Puis, un jour, nous avons appris qu’une résidence avait été gravement touchée par l’épidémie et que plus de 300 de ses habitants étaient infectés. Au début, personne ne savait comment le SRAS se propageait et tout Hong Kong paniquait. J’étais terrifiée : certains de mes amis vivaient dans la résidence en question, à 20 minutes de marche de mon appartement. Après cet épisode, des mesures de confinement sévères ont été imposées, mais pour les 299 personnes qui sont mortes du SRAS à Hong Kong (soit près de deux cinquièmes des décès à l’échelle mondiale), il était trop tard.

Censure de l’information

Comme pour le COVID-19, les médecins ont accusé le gouvernement central chinois de n’avoir pas transmis des informations cruciales sur le SRAS qui auraient pu sauver des vies. L’OMS a également critiqué la sous-estimation du nombre de cas de SRAS. Chacun et chacune d’entre nous a le droit d’avoir accès à des informations liées à la santé, à la nature d’une menace sanitaire, à sa gravité et aux moyens de s’en protéger. La dissimulation de ces informations a rendu beaucoup de personnes furieuses à Hong Kong, et cela les a poussées à se méfier des autorités chinoises et hongkongaises.

Depuis, beaucoup de personnes ici ont pris l’habitude de porter des masques chirurgicaux en cas de rhume ou de grippe. Nous avons appris à faire très attention à la propagation de maladies ; c’est l’une des raisons pour lesquelles la majorité de la population de Hong Kong s’est rapidement pliée aux mesures de confinement qui ont été prises au début de l’épidémie de COVID-19. Cela n’a pas été facile, car nous nous trouvions dans un contexte de manifestations régulières ; à Hong Kong, beaucoup de personnes manifestaient contre le gouvernement depuis plusieurs mois. Ni le gaz lacrymogène, ni les canons à eau, ni la vague d’arrestations, ni même les tirs à balles réelles n’ont empêché les habitant·e·s de Hong Kong de descendre dans la rue pour réclamer davantage de liberté et pour que les responsables de violences policières rendent des comptes. Il est déchirant de voir que ce virus, lui, a réussi à vider les rues.

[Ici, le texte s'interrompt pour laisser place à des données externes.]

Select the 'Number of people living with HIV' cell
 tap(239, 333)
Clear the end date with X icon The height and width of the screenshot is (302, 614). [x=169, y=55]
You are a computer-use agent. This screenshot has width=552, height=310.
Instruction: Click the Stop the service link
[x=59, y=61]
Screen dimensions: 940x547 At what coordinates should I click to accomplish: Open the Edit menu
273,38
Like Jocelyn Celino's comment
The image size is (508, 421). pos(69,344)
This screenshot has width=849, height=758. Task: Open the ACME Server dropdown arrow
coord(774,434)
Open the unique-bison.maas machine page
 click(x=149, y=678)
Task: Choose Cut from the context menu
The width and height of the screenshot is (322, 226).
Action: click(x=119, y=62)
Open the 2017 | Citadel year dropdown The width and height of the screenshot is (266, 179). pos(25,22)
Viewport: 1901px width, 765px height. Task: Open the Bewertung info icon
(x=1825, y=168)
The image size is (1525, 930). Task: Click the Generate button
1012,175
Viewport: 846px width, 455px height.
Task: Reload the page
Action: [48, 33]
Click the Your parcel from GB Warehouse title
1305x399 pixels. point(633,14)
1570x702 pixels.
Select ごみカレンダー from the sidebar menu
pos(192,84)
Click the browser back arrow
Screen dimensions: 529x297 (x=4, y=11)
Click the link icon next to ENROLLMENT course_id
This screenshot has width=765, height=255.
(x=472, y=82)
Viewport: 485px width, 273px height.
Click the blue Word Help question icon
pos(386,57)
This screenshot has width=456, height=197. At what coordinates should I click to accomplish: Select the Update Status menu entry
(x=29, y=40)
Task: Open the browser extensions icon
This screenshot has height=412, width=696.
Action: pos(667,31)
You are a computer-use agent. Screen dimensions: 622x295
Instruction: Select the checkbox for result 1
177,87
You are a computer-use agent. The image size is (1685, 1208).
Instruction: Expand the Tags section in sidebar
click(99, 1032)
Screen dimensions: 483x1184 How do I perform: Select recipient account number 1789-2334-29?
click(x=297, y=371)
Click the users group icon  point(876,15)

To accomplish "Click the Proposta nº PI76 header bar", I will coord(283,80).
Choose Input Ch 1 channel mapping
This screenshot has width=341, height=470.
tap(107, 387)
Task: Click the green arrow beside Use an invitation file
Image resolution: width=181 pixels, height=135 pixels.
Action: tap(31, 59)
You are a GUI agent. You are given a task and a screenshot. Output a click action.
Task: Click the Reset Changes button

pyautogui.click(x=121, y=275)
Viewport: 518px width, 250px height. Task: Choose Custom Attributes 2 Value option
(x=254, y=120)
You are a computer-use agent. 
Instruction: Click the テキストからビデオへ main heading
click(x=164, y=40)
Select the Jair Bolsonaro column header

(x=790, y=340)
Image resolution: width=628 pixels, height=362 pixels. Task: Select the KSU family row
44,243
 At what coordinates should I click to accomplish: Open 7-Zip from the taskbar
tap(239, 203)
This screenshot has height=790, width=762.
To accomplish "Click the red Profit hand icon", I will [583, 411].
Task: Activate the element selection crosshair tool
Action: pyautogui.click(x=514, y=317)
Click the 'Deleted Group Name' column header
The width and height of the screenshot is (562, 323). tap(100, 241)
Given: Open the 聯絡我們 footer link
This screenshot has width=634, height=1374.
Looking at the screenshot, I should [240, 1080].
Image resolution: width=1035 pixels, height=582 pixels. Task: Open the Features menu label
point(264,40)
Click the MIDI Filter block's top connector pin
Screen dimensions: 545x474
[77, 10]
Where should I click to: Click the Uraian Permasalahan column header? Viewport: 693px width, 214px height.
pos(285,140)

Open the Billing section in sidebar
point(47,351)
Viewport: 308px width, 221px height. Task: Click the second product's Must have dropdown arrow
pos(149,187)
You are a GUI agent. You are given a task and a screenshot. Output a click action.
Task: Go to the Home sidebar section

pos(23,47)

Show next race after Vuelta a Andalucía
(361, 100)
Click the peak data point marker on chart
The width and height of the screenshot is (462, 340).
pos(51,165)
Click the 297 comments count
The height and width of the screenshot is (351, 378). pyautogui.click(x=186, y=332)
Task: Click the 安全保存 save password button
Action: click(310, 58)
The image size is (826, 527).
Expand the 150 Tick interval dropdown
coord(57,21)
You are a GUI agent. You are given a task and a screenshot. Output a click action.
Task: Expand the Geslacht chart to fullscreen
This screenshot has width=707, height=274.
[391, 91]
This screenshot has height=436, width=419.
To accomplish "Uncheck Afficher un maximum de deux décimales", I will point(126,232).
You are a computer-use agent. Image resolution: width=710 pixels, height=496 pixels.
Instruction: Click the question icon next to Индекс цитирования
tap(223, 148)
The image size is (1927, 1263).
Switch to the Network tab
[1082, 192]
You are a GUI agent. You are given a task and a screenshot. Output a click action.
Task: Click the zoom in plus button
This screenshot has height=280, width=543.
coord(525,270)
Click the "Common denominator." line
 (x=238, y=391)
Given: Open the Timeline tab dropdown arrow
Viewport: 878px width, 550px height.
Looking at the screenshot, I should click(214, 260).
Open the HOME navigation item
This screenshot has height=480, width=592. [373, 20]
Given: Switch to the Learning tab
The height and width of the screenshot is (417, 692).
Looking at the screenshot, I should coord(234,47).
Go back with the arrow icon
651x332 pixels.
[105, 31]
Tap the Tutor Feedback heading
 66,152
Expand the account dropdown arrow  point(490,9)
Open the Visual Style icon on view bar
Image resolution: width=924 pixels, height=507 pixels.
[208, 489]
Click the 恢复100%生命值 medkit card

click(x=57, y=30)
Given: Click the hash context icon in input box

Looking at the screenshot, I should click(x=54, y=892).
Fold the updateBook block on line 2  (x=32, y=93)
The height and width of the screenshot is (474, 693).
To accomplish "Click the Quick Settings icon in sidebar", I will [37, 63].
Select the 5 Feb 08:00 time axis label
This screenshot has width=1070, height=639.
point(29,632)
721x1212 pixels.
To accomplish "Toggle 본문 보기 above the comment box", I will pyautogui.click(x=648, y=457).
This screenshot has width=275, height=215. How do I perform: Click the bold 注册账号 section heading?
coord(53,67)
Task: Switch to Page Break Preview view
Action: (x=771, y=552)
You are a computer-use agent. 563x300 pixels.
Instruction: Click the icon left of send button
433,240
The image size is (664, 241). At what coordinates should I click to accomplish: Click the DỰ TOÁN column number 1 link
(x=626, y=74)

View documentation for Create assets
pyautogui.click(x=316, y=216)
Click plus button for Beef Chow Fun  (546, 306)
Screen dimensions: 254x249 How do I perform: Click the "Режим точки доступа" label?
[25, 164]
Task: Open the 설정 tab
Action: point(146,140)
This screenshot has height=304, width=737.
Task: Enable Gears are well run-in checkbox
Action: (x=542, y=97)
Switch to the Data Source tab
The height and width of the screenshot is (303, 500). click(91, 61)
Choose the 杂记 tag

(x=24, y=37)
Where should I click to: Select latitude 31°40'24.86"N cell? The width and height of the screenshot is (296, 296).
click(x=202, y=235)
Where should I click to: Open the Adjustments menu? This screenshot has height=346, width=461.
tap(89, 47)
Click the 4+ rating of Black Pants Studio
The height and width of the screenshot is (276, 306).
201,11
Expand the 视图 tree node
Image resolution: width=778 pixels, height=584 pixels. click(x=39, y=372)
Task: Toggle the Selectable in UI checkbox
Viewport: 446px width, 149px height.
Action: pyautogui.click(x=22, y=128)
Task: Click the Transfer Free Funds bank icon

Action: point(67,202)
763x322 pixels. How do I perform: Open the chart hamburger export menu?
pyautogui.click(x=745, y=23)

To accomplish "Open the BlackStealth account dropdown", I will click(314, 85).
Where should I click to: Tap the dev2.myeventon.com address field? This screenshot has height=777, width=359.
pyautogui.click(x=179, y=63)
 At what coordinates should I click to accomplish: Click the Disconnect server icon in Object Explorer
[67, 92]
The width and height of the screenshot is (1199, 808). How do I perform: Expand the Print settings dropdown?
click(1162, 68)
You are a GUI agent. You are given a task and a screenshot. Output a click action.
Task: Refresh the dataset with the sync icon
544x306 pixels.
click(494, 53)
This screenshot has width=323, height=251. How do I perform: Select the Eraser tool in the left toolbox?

Un début de retour à la normale

Bien qu’elle soit difficile, la distanciation sociale comme mesure de contrôle de la propagation des virus a du sens à Hong Kong, après notre expérience du SRAS, et la plupart des personnes l’ont acceptée rapidement. Cela fait maintenant neuf semaines que je travaille de chez moi. Je sais que je suis chanceuse de pouvoir continuer à faire mon travail. Pendant ces neuf semaines, j’ai appris à m’adapter : j’essaye de garder un rythme régulier, de mettre en place des règles avec les autres membres de ma famille, d’interagir le plus possible avec mes amis et ma famille sur Internet.

Nous commençons juste à voir un début de retour à la normale, depuis que l’atmosphère de crainte s’est effacée. Les gens sortent, vont faire les courses, marchent dans les rues en profitant du soleil, et les stocks des magasins sont presque pleins. Ce matin, des personnes faisaient du jogging et du sport ensemble dans le parc près de chez moi. Cependant, la grande majorité des gens continue de porter des masques, et la récente hausse du nombre de cas est un rappel de la précarité de la situation sanitaire.

Cela me brise le cœur de voir tant d’autres pays vivre la même expérience douloureuse que nous. Tant de personnes ont perdu la vie, et même s’il n’y aura jamais de véritable « retour à la normale » pour leurs proches, j’espère que nous pourrons tous et toutes tirer des leçons de cette pandémie. Cela inclut les gouvernements, qui doivent apprendre de leurs erreurs passées.

Nous devons prendre soin les uns des autres, et faire tout ce que nous pouvons pour aider et soutenir nos courageux soignants, qui sont les héritiers de ceux qui ont perdu la vie en 2003. Nous devons également nous battre pour nos droits à la santé et à l’information, afin d’être mieux préparés à l’avenir pour protéger nos populations et sauver des vies.